"Kau hari ini ada syuting?" Bima membiarkan Camelia memasangkan dasinya.
Pagi-pagi sekali pria itu sudah terbangun dan bersiap untuk pergi menghadiri rapat penting di gedung pemerintahan.
"Belum tahu, Lina belum mengabari." Lalu Camelia meraih jas dan membantu ia mengenakannya, seperti biasa.
Bima sedikit terkekeh.
"Kenapa? Ada yang lucu?" Membuat perempuan itu tertawa.
"Kau tahu, Mel? Terkadang aku merasa jika kau adalah istriku." Lagi-lagi Bima membiarkan Camelia mendandaninya seperti yang memang selalu dia lakukan setahun belakangan.
Tepatnya sejak mereka menjalin hubungan yang entah harus disebut apa atau bagaimana. Karena keduanya jelas sama-sama memiliki kepentingan.
"Ya, jika Bapak mau menganggap begitu silahkan saja. Bukankah selama ini saya memang selalu menjadi apa yang Bapak inginkan?" Camelia mengusap jas yang menempel di tubuh tingginya.
Di tempat itu memang tersedia pakaian untuknya jika sesekali dibutuhkan, dan Camelia selalu memadu padankannya dengan baik sehingga kapanpun Bima keluar dari unitnya, makan penampilannya akan sangat sempurna.
Pria itu memang tidak bisa disebut muda, tapi belum terlalu tua juga. Dan 38 tahun adalah usia matang dengan segala kemapanan yang menjadi dambaan semua orang.
Tampan, kaya, sukses dan memiliki kehidupan yang baik. Namun siapa sangka Bima menyimpan rahasia besar dalam hidupnya?

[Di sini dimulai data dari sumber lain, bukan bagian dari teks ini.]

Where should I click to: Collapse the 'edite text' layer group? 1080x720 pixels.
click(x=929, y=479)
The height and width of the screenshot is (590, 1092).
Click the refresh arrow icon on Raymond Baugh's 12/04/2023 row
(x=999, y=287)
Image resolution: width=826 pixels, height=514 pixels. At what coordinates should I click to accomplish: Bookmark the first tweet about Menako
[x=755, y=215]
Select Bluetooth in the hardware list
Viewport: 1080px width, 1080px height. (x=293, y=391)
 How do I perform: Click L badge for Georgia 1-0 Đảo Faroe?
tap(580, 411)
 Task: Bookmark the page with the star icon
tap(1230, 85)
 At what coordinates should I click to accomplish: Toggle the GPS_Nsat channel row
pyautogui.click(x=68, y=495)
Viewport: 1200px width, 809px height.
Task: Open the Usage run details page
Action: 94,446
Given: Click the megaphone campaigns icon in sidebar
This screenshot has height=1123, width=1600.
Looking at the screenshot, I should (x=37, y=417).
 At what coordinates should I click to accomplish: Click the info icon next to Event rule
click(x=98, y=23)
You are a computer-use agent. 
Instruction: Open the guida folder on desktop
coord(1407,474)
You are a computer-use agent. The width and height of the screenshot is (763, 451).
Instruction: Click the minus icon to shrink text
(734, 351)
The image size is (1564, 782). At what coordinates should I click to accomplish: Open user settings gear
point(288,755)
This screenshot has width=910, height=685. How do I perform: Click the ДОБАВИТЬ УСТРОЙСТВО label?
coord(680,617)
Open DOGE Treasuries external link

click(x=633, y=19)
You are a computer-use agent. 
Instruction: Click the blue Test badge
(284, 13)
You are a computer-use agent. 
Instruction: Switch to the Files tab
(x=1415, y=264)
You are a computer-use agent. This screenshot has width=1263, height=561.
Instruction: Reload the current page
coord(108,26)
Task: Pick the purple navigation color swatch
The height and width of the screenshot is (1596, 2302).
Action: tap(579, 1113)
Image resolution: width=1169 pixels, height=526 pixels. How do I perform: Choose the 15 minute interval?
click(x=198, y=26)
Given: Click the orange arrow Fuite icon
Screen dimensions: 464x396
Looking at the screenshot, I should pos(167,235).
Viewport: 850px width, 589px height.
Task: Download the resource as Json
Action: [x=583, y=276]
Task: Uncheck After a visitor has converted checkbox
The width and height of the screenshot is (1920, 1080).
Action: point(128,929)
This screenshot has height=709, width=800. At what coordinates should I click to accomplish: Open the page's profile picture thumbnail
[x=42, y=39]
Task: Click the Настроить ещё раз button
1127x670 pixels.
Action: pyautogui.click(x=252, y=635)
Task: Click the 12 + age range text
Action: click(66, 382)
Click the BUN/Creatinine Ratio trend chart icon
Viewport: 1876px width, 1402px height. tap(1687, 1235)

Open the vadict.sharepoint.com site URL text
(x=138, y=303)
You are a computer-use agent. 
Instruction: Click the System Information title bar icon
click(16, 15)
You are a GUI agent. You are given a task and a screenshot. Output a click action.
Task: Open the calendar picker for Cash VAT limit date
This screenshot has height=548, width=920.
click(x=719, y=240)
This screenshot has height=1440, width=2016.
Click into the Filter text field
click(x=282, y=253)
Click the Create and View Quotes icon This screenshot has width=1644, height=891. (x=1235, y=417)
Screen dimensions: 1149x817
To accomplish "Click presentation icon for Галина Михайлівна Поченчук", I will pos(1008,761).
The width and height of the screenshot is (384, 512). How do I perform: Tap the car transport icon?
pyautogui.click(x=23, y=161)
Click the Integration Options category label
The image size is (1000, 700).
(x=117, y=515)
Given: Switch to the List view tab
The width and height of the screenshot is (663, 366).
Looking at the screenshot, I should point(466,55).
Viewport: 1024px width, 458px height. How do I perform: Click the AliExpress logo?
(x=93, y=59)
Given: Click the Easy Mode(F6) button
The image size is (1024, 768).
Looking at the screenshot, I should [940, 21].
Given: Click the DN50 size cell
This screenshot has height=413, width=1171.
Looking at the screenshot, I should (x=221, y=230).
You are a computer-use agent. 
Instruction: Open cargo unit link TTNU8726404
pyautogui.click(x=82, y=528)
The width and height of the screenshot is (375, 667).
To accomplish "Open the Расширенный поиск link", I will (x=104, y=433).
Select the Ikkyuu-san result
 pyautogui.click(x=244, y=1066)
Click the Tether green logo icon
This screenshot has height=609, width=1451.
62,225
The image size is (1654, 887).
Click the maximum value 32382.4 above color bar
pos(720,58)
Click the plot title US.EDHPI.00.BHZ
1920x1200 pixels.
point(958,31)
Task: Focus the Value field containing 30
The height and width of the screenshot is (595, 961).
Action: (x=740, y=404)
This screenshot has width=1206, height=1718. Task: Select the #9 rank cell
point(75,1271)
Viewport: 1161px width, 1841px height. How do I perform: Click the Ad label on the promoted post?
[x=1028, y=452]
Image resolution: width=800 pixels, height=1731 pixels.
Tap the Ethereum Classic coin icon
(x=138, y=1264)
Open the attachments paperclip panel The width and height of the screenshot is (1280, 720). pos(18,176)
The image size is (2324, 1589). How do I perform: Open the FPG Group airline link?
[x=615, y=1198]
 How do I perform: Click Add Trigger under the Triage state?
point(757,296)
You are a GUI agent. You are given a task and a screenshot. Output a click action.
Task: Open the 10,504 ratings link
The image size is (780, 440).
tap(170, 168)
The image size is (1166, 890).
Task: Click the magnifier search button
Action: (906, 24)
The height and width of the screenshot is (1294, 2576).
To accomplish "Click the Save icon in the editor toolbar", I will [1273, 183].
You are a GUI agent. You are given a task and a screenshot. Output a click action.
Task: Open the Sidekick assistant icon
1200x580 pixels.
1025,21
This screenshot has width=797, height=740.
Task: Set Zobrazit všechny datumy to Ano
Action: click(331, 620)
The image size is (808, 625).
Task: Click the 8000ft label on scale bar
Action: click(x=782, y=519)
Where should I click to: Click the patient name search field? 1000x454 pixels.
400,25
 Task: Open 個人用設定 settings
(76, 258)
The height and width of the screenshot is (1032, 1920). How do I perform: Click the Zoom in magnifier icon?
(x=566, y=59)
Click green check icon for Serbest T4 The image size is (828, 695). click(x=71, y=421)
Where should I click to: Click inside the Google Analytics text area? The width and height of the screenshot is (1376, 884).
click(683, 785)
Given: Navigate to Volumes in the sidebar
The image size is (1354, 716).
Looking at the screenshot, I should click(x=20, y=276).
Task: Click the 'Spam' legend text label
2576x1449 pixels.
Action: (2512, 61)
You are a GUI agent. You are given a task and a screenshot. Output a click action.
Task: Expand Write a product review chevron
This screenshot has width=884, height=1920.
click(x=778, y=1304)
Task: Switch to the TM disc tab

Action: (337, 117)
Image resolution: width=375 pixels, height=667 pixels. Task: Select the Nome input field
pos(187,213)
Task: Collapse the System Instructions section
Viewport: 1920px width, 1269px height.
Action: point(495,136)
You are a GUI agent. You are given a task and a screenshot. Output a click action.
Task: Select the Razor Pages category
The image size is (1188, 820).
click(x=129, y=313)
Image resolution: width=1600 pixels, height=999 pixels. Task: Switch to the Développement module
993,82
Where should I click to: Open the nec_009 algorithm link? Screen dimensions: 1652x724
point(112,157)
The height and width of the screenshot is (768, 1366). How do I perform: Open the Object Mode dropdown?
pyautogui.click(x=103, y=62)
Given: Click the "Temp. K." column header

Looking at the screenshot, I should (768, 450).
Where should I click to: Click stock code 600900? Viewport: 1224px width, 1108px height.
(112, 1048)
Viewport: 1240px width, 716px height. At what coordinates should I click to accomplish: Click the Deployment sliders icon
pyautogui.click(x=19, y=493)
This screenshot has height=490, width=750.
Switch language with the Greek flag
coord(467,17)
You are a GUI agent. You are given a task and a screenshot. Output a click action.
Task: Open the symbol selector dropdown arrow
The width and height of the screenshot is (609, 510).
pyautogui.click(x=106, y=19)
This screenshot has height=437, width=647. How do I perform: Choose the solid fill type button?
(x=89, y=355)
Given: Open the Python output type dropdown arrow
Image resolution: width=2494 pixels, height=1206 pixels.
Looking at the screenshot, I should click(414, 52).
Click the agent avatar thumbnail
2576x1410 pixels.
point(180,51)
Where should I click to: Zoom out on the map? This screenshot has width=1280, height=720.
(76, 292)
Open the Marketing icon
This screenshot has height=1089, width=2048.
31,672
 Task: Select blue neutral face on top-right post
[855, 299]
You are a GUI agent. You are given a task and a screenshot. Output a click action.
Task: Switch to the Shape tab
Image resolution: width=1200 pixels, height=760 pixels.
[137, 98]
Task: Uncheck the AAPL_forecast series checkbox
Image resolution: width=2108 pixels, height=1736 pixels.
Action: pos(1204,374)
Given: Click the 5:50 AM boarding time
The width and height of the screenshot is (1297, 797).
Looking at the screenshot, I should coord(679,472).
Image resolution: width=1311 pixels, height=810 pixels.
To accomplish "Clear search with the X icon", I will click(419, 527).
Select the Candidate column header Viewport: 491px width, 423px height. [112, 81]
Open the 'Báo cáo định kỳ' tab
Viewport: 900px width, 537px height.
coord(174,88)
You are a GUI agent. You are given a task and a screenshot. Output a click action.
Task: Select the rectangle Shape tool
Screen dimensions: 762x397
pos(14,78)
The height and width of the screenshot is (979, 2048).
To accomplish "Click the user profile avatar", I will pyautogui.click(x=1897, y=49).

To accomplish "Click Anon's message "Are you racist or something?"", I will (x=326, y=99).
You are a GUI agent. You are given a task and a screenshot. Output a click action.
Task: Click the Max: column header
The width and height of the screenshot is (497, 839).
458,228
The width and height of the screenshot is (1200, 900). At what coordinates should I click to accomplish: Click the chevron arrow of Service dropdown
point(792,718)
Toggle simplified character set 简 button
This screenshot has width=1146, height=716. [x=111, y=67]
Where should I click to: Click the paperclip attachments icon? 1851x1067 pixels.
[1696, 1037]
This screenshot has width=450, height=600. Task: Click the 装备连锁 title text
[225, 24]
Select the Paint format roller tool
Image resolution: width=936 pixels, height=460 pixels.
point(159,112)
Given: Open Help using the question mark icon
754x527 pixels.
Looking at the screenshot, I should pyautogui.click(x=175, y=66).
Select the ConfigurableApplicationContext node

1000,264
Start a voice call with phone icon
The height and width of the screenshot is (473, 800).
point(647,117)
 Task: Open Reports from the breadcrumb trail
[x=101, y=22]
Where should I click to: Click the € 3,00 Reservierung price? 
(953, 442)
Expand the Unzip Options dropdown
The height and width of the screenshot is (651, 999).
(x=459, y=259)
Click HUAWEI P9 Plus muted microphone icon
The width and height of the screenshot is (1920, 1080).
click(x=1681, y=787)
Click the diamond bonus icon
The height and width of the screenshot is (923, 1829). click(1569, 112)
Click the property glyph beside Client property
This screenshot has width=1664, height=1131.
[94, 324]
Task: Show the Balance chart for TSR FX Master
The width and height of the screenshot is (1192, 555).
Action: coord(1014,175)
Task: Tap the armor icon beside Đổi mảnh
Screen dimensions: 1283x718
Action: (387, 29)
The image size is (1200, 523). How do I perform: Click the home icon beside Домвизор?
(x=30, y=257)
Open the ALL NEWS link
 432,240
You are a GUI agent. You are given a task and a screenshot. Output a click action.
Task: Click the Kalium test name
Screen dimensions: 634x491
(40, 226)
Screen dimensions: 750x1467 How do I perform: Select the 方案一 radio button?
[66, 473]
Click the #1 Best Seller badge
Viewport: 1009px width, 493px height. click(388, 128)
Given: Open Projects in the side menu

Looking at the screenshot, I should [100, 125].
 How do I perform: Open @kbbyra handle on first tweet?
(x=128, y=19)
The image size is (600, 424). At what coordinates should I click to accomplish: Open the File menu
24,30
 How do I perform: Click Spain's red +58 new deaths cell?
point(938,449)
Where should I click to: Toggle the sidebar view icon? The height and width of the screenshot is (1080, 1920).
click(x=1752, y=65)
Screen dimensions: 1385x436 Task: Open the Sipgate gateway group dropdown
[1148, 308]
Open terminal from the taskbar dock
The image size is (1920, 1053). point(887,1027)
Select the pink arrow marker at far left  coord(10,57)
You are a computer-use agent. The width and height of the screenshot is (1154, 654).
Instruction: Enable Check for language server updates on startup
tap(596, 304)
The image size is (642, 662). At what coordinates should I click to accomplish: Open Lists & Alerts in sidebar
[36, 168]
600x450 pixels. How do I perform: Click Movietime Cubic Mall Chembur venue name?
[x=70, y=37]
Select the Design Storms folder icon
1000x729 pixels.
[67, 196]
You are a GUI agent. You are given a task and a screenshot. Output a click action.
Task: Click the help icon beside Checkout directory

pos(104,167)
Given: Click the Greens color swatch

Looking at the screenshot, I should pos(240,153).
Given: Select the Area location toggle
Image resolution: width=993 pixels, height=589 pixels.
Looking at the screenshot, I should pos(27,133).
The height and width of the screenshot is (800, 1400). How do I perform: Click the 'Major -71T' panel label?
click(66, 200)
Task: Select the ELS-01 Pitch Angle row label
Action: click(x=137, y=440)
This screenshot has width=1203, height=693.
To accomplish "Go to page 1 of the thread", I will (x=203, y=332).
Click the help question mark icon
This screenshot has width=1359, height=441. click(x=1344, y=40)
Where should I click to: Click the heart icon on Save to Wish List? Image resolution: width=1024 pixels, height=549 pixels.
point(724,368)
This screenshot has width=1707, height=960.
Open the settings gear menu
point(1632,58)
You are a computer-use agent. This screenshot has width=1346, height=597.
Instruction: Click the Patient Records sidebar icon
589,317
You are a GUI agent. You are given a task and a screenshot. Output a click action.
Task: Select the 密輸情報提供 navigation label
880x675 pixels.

Yakni hubungan dengan beberapa perempuan sebelum Camelia yang memang dijadikan selingan dalam hidupnya.
Meski tak dipungkiri, dia pun sudah berkeluarga dengan perempuan secantik Delisa Atmaja, seorang sosialita terkenal yang merupakan putri seorang menteri.
Namun baginya itu tidaklah cukup, karena Bima menyenangi petualangannya dengan perempuan-perempuan cantik lain yang kebanyakan adalah merupakan orang terkenal.
Namun hubungannya kali ini dengan Camelia terasa berbeda. Selain waktu itu dia yang mendapatkannya dalam keadaan yang masih suci, perempuan itu juga memiliki sesuatu yang tak pernah dia temukan pada wanita manapun yang dikencaninya. Maka, setahun belakangan hanya dialah yang menjadi tempat pulangnya selain rumah di mana Delisa berada.
"Kau benar." Bima memeluk tubuh bak gitar spanyolnya yang aduhai itu. Yang juga menjadi tempatnya melampiaskan nafsu kelelakiannya yang tidak pernah merasa puas.
"Jadi, apakah itu menandakan jika kau bersedia aku nikahi?" Pertanyaan itu kembali terlontar dari mulutnya.
Camelia terdiam.
"Tidak mau? Kau lebih suka kehidupan yang seperti ini?" Bima berujar.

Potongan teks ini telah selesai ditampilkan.